A mystery lies at the heart of the essay. Kolakowski argued that instead of eradicating inequality, state socialism had created new social classes and its own forms of privilege, as well as a system of central planning far more debilitating for social initiatives than any bourgeois democracy, and new forms of the religious mystification of social relations. Yet he also explained that the knowledge of socialism’s gross imperfections had not broken his generation’s faith in Soviet communism, even though he described those flaws more extensively than Khrushchev, who blamed Stalin alone for the perversions of communist doctrine during his rule, thereby absolving anyone else of responsibility for the crimes of Stalinism. What, then, had caused Kolakowski’s crisis of faith if not the knowledge of those deformations?

The deeper problem—and for anyone trying to make sense of Kolakowski’s life, the deeper explanation—was that faith was never supposed to have been an issue. In the early 1950s, Kolakowski must have felt supreme confidence assailing the fanciful world of religion from the bedrock of science. Yet in 1956, whether out of moral duty or intellectual honesty, he admitted that scientific socialism was another kind of faith; even worse, the hypocrisy of myth masquerading as science had made the distortions of Stalinism inevitable. The idea that nationalization of the means of production would “automatically eradicate all social inequalities” could not be grounded in reason, and required instead a dictatorship of those in command, operating through a system of illusions, coercion and lies.
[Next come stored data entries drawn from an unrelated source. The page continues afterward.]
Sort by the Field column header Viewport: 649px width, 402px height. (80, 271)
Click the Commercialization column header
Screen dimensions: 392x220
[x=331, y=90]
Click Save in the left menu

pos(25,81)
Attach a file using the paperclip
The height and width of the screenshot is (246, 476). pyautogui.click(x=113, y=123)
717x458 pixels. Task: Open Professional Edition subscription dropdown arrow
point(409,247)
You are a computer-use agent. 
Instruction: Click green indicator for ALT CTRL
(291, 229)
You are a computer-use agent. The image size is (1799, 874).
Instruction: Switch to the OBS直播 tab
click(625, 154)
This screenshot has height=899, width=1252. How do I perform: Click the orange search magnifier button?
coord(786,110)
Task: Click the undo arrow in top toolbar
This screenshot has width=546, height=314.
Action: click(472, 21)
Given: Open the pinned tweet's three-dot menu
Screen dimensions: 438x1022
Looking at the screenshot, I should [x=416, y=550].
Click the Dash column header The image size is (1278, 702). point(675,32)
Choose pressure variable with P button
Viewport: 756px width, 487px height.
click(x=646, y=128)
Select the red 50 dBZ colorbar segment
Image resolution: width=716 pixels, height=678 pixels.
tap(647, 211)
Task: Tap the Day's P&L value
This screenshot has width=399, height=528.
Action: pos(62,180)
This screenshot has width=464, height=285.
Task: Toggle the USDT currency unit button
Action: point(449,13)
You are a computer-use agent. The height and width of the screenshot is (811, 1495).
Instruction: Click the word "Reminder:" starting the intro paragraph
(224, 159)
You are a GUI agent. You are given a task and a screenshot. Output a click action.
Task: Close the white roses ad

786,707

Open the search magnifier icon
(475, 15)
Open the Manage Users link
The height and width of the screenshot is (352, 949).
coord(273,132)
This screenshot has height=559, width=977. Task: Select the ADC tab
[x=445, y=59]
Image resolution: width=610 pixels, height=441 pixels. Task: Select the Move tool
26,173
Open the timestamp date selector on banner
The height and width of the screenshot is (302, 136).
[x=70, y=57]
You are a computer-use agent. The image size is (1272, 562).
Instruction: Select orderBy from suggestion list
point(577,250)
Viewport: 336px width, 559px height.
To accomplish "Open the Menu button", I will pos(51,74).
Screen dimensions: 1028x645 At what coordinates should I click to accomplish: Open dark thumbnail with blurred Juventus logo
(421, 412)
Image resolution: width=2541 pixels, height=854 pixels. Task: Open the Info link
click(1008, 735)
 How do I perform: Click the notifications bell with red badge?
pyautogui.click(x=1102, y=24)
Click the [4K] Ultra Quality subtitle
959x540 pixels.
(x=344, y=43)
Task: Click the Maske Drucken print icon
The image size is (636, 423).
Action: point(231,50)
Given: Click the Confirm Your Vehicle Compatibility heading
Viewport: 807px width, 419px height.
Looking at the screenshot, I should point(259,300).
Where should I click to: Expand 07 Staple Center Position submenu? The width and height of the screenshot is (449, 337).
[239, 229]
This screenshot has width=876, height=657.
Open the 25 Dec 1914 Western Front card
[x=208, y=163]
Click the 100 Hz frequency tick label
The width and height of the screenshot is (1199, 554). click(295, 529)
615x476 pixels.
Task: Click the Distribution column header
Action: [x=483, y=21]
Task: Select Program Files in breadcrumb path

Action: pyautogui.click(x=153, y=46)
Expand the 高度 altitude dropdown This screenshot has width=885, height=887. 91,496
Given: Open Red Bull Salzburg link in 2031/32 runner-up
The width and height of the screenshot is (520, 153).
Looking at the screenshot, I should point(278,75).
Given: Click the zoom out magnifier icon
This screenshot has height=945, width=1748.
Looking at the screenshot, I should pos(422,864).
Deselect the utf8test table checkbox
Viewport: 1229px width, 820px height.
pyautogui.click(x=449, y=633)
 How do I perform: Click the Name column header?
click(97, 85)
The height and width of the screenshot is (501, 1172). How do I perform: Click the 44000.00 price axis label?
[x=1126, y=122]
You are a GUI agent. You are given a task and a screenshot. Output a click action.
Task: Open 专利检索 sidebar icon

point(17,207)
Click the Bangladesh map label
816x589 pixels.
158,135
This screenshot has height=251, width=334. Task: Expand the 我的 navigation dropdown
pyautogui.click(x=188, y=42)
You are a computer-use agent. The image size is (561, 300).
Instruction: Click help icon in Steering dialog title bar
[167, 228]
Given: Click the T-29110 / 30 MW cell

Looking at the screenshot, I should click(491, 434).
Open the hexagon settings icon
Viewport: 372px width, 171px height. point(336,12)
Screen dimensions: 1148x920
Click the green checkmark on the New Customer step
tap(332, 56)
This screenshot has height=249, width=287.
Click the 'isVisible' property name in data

What would proper socialism look like? Kolakowski could not say. “The Death of Gods” offers three sentences of prognosis—and they are vague, stating that the political work of resuscitating a workers’ movement must begin anew, and that Poles needed to “analyse contemporary society” in order to “create a new revolutionary humanism.” There are no appeals to Marx. In those heady days, Kolakowski also wrote a shorter piece entitled “What Is Socialism?”, which, like Luther, he posted publicly (at Warsaw University) and which, like Pope Pius IX, he structured as a syllabus of errors. But whereas Pius IX, in 1864, had listed eighty ways of being un-Catholic, Kolakowski enumerated eighty-one ways of being unsocialist, such as creating a society that is “very sad,” or a “state where slave labor exists,” or a “state that thinks it has always been right.” As to the question of what socialism is, he offered an answer of five words: “just a really wonderful thing.”

* * *

For Poles, October 1956 seemed a wonderful time. The Soviet Union permitted the party leadership to elect the “national communist” Wladyslaw Gomulka, who had raised hackles in 1948 for resisting Stalin’s notion that Poland should become a miniature Soviet Union. (He was arrested in 1951 by Józef Swiatlo.) Poland could now go its own way. The energies Kolakowski had devoted to demolishing Christianity he now dedicated to dismantling state socialism. They turned out to be similar tasks. Marxism, he wrote, like all modern philosophy, returned to questions originally theological, such as eschatology, the belief that all contradictions approach a final resolution, and theodicy, whether an individual’s suffering is vindicated by a universal and benign historical rationality. Like the medieval church, Marxism produced priests, or defenders of the catechism, and jesters, who “expose as doubtful what seems most unshakable.” Kolakowski reckoned himself among the latter, a skeptic “vigilant against any absolute” who valued inconsistency because it was less dangerous than certainty. His hero was Erasmus, a Catholic who often sided with Luther and whose cause was tolerance, which, as Kolakowski later wrote, was the one value not susceptible to ideological deformation.

Kolakowski discovered Erasmus through research he was doing at the time on the early Dutch mystic heretics, who stood apart from the Catholic and Protestant churches, affirming a religion of grace against the religion of law. They were ostracized for rejecting all hierarchy, dogma, formulaic creeds and religious rituals. Kolakowski began to wonder if those who really experienced God even needed a church. Inspired by the Romanian philosopher Mircea Eliade, Kolakowski came to understand mysticism as the truest form of faith, “religiosity in relatively pure form.” Later he wrote that experiences of “mystical union” with God were the “core of religious life.” Though impossible to convey fully to others, this sensation was “decisive in keeping mankind’s religious legacy alive.”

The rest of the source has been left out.